■ WHAT YOU NEED TO DO ■
Scan the entries for the word "Reports" and return every line that has it.

ENTRIES PROVIDED below:

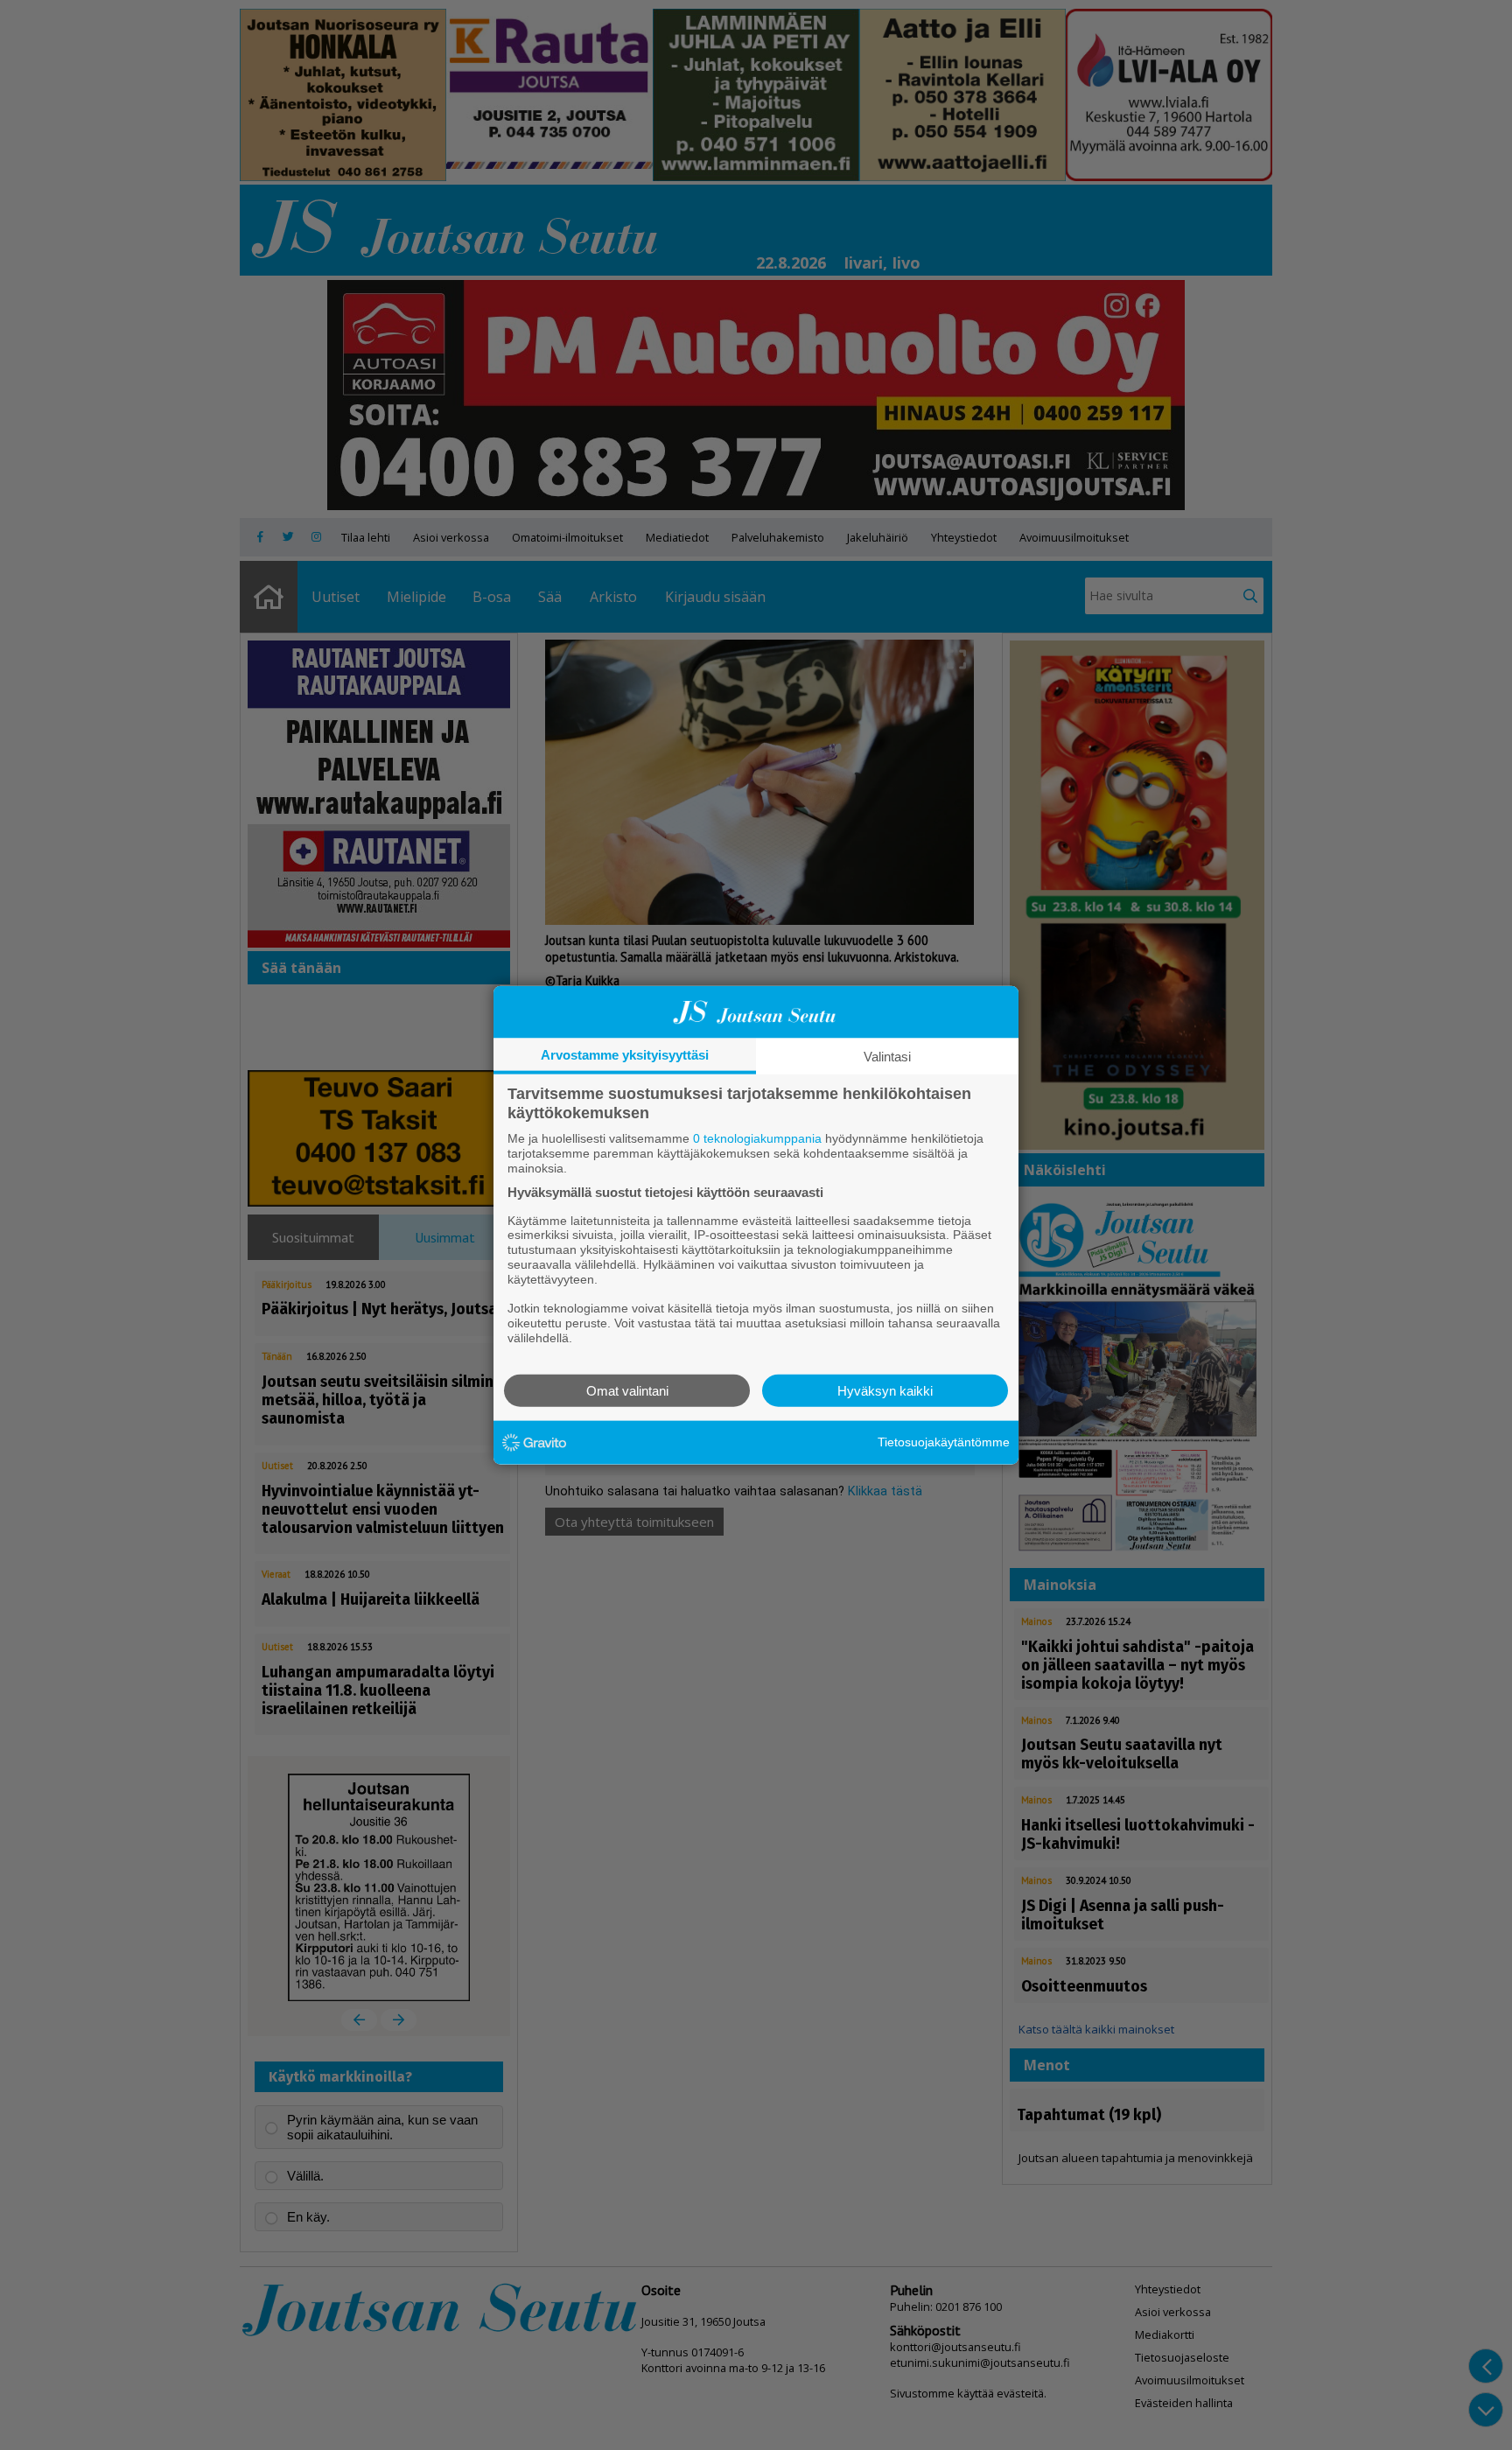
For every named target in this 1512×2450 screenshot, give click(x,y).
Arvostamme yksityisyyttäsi (625, 1054)
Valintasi (887, 1056)
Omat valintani (627, 1389)
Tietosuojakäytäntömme (944, 1442)
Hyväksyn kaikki (885, 1389)
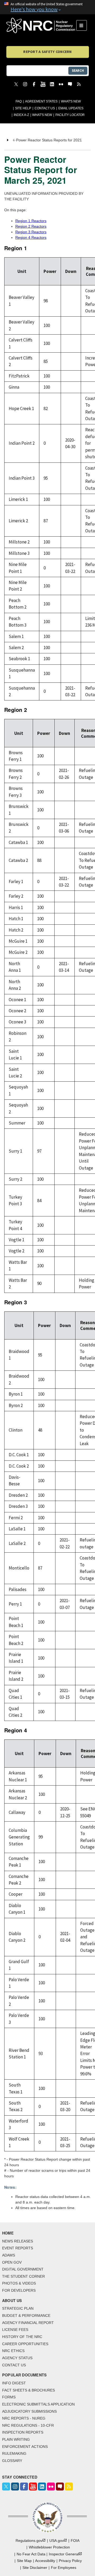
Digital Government (23, 2269)
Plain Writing (16, 2439)
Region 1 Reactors (30, 221)
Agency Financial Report (28, 2323)
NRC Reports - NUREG (23, 2418)
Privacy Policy (70, 2561)
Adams (8, 2255)
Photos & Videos (19, 2283)
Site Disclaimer (34, 2567)
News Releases (17, 2241)
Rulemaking (14, 2453)
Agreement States (41, 101)
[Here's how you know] (47, 7)
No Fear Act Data (31, 2554)
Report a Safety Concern (47, 51)
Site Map (24, 2561)
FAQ (19, 101)
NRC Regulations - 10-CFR (28, 2425)
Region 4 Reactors (30, 237)
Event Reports (17, 2248)
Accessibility (45, 2561)
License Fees (15, 2329)
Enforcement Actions (25, 2446)
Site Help (23, 108)
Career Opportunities (25, 2344)
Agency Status (17, 2358)
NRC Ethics (13, 2351)
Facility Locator (70, 115)
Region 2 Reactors (30, 226)
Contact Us (45, 108)
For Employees (63, 2567)
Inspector (64, 2554)
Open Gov (12, 2262)
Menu (83, 25)
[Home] (41, 25)
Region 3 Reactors (30, 232)
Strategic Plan (18, 2308)
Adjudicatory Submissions (29, 2411)
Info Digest (14, 2383)
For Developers (19, 2290)
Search (78, 70)
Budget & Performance (26, 2315)
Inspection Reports (22, 2432)
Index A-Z (21, 115)
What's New (71, 101)
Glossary (12, 2460)
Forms (9, 2397)
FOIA (75, 2540)
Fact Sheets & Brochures (28, 2390)
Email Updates (70, 108)
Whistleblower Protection (49, 2547)
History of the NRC (22, 2337)
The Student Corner (23, 2276)
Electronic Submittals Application (38, 2404)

End of ENTRIES PROVIDED.

■ ANSWER TO THE EXERCISE ■
NRC Reports - NUREG (23, 2418)
Event Reports (17, 2248)
Inspection Reports (22, 2432)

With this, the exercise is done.